= Explore the material =
1: From the trial passage, list every pre-study assessment from which volunteers will receive information about their general health.
2: Reproduce word for word the section of the trial passage that begins at the words "Is there any" and stops after "prevent TB worldwide.".

--- Passage shown ---

Overall, the study will recruit 65 people into five groups.
Once assigned to a group, volunteers will be randomly allocated either to inhale BCG (Arm A) or to inhale saline (Arm B). Saline is sterile salt water. You will not know which of these arms you are in – we call this blinding.
Group 1 volunteers will then have a follow-up bronchoscopy on Day 2 post challenge. Group 2 will have the bronchoscopy on Day 7 post challenge, Group 3 on Day 14 post challenge, Group 4 at 1-month post challenge and Group 5 at 2-months post challenge.
Is there any reimbursement for the trial?
Participants are reimbursed from £685 to £725 for their time and travel. Full details of the reimbursement can be found in the volunteer information sheet.
What are the advantages of taking part?
You will not necessarily gain any direct benefit from the study, however, during pre-study assessment you will get information about your general health including results from a medical examination, blood tests, urine tests, chest x-ray and lung function measurement. You may also get information about your health from the bronchoscopy. However, these assessments are not carried out for diagnostic purposes and should not be considered a substitute for a doctor’s visit. Information gained from this study may aid in the development of a more effective vaccination programme to prevent TB worldwide.

--- Data supplied ---

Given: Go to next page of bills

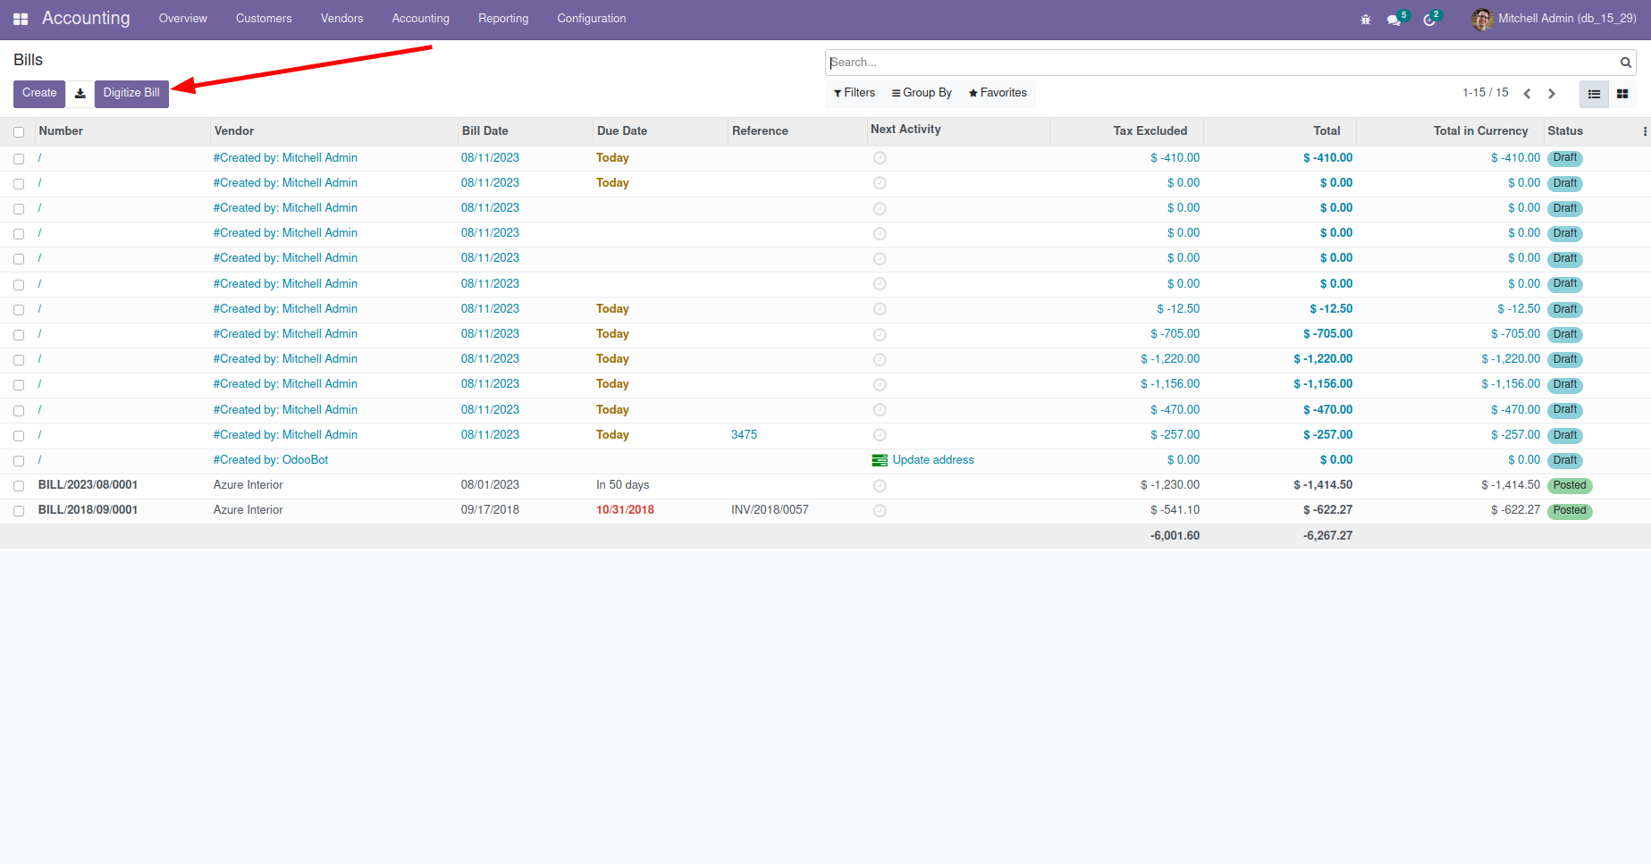Looking at the screenshot, I should [1552, 94].
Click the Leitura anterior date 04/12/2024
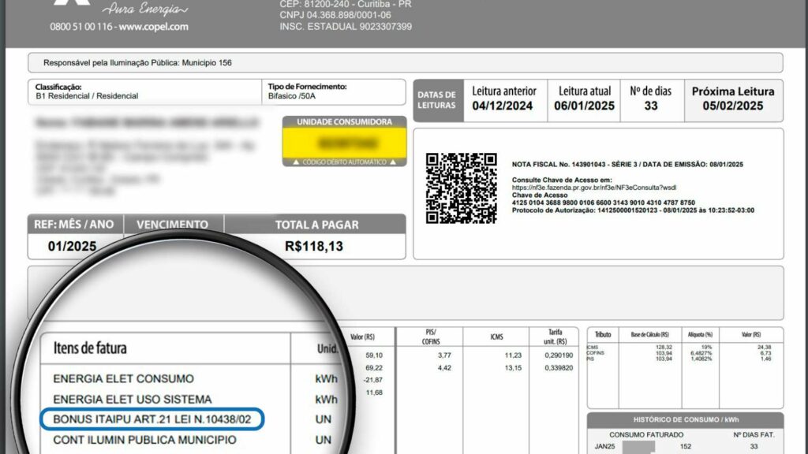Screen dimensions: 808x454 503,106
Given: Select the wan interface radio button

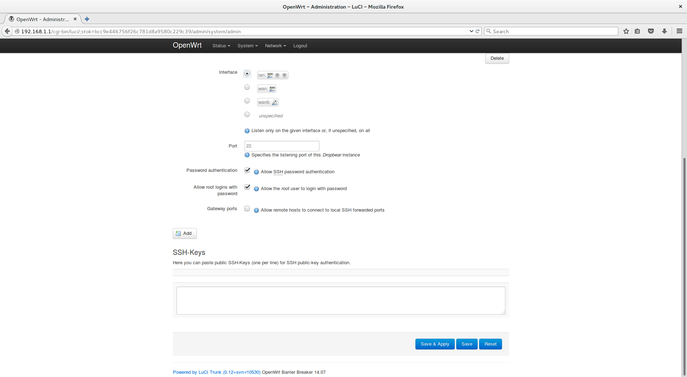Looking at the screenshot, I should (247, 87).
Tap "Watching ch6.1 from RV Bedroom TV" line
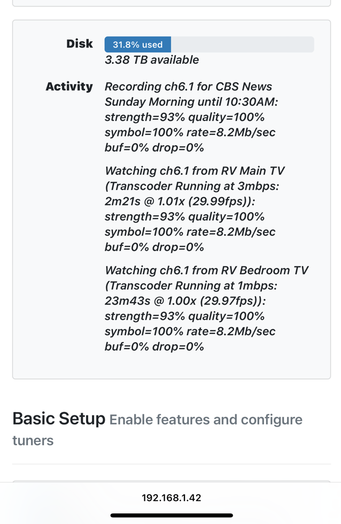Screen dimensions: 341x524 pos(206,270)
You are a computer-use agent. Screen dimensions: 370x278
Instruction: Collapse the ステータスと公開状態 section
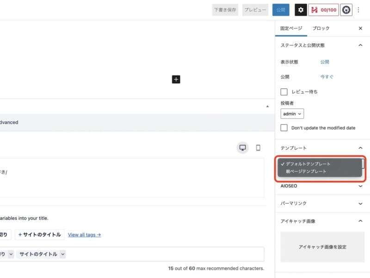[x=360, y=45]
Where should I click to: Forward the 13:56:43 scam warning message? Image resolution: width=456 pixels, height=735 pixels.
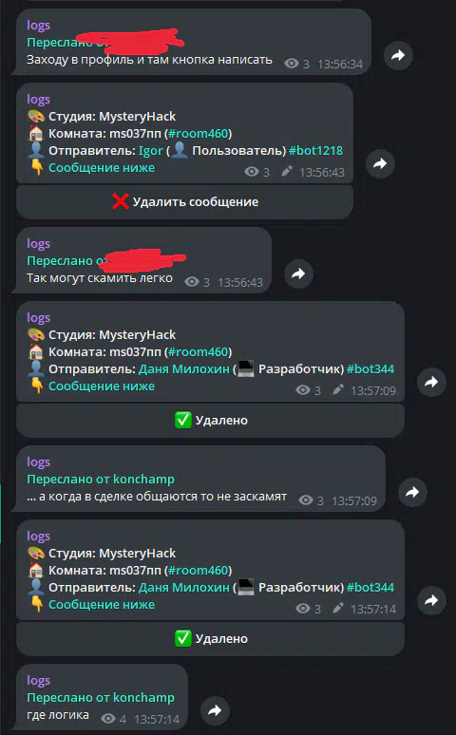298,273
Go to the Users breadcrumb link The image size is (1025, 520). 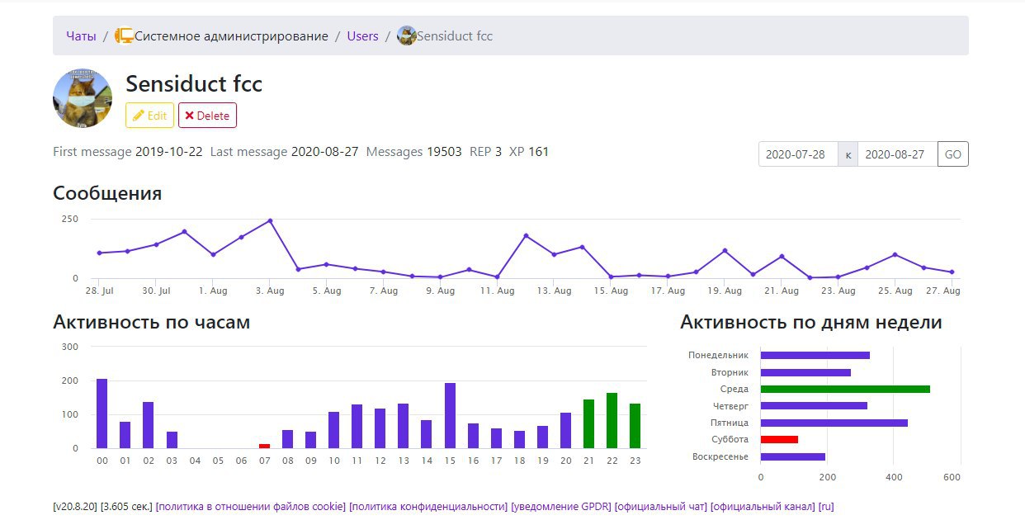tap(362, 36)
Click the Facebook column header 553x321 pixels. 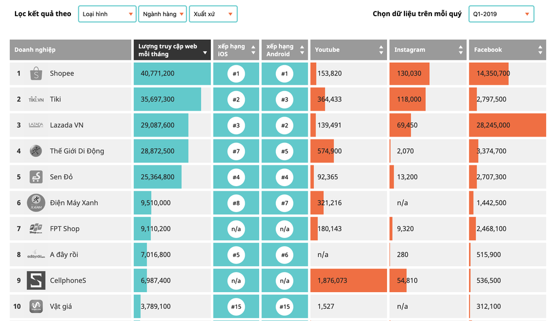click(507, 50)
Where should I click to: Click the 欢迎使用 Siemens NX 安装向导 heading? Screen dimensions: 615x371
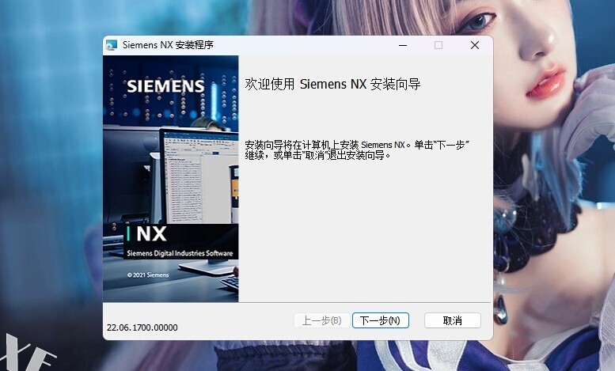coord(332,84)
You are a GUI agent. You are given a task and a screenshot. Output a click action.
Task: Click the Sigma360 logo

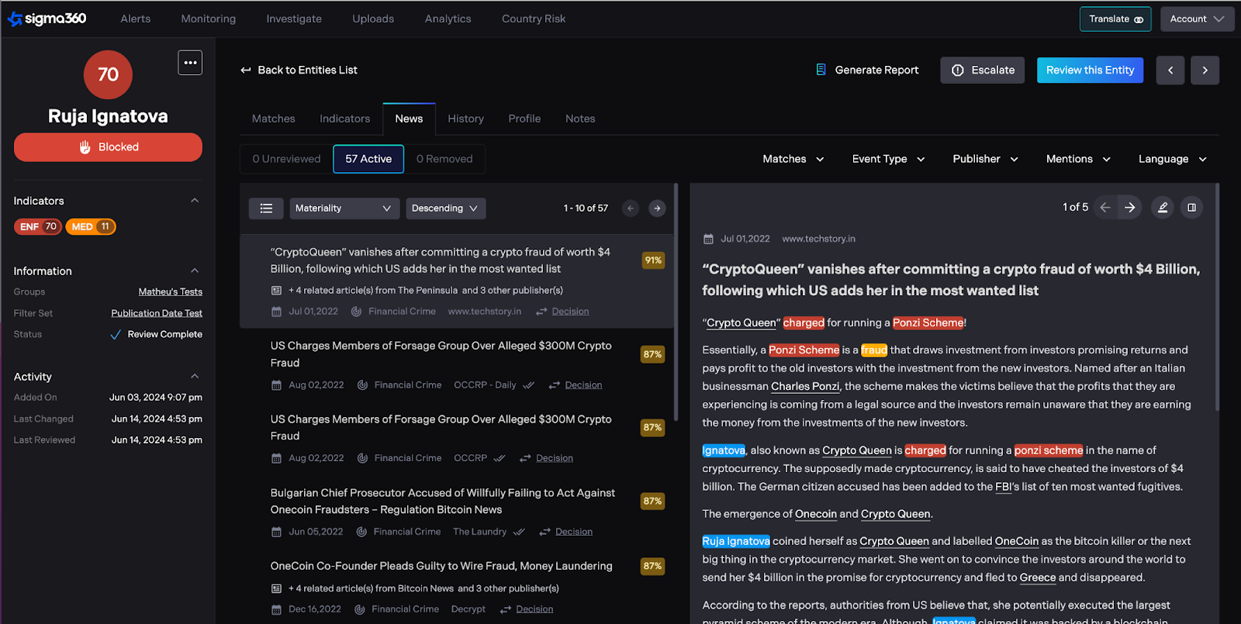47,19
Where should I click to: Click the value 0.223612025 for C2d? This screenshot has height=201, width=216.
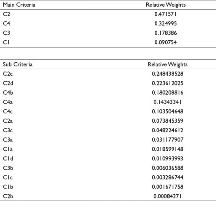click(167, 83)
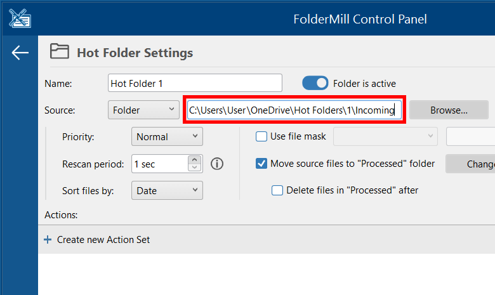Click the Name field with Hot Folder 1
The width and height of the screenshot is (495, 295).
[195, 83]
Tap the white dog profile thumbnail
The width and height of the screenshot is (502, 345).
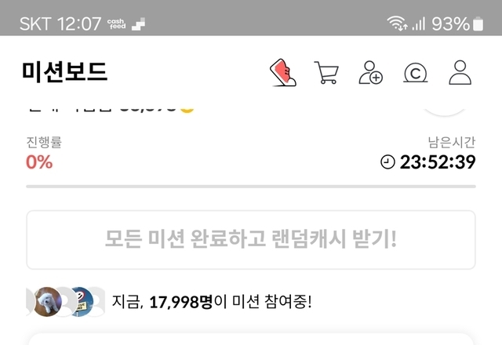(48, 302)
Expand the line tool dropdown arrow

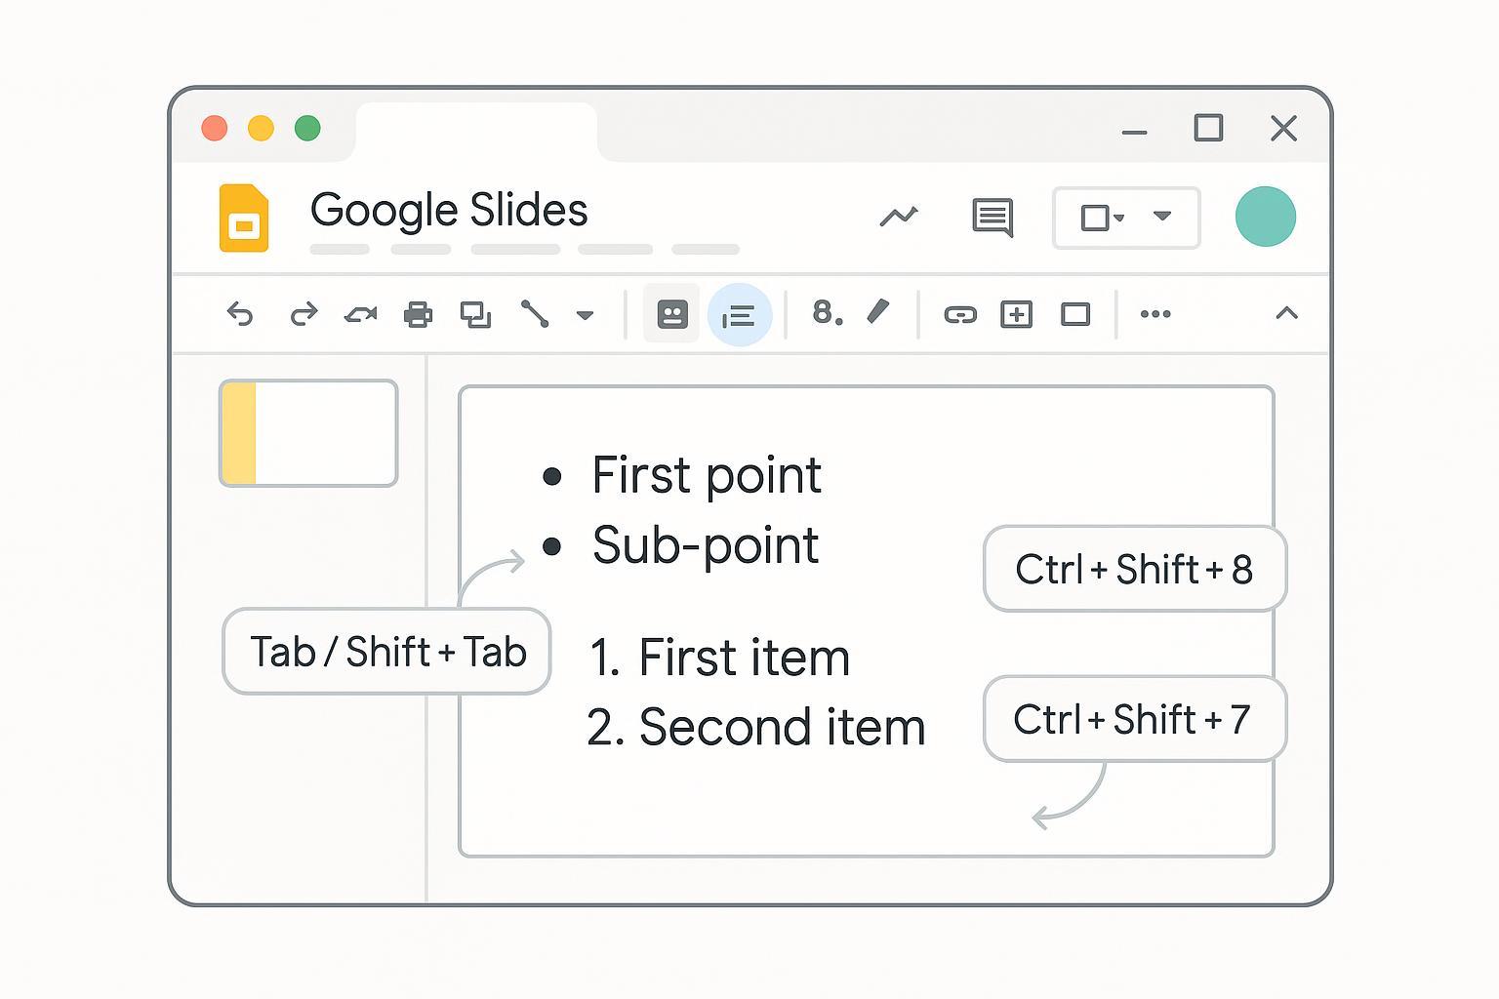point(586,315)
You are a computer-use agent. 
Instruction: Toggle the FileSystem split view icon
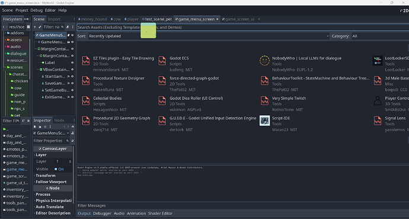(x=28, y=27)
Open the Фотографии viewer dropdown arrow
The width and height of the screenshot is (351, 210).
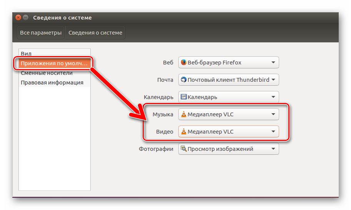[x=273, y=149]
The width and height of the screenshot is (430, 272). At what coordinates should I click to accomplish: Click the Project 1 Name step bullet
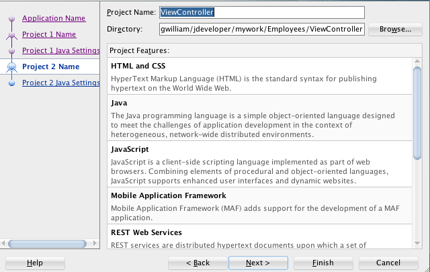click(12, 34)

---

= Task answers =
1:
- Medical examination
- Blood tests
- Urine tests
- Chest x-ray
- Lung function measurement

2:
Is there any reimbursement for the trial?
Participants are reimbursed from £685 to £725 for their time and travel. Full details of the reimbursement can be found in the volunteer information sheet.
What are the advantages of taking part?
You will not necessarily gain any direct benefit from the study, however, during pre-study assessment you will get information about your general health including results from a medical examination, blood tests, urine tests, chest x-ray and lung function measurement. You may also get information about your health from the bronchoscopy. However, these assessments are not carried out for diagnostic purposes and should not be considered a substitute for a doctor’s visit. Information gained from this study may aid in the development of a more effective vaccination programme to prevent TB worldwide.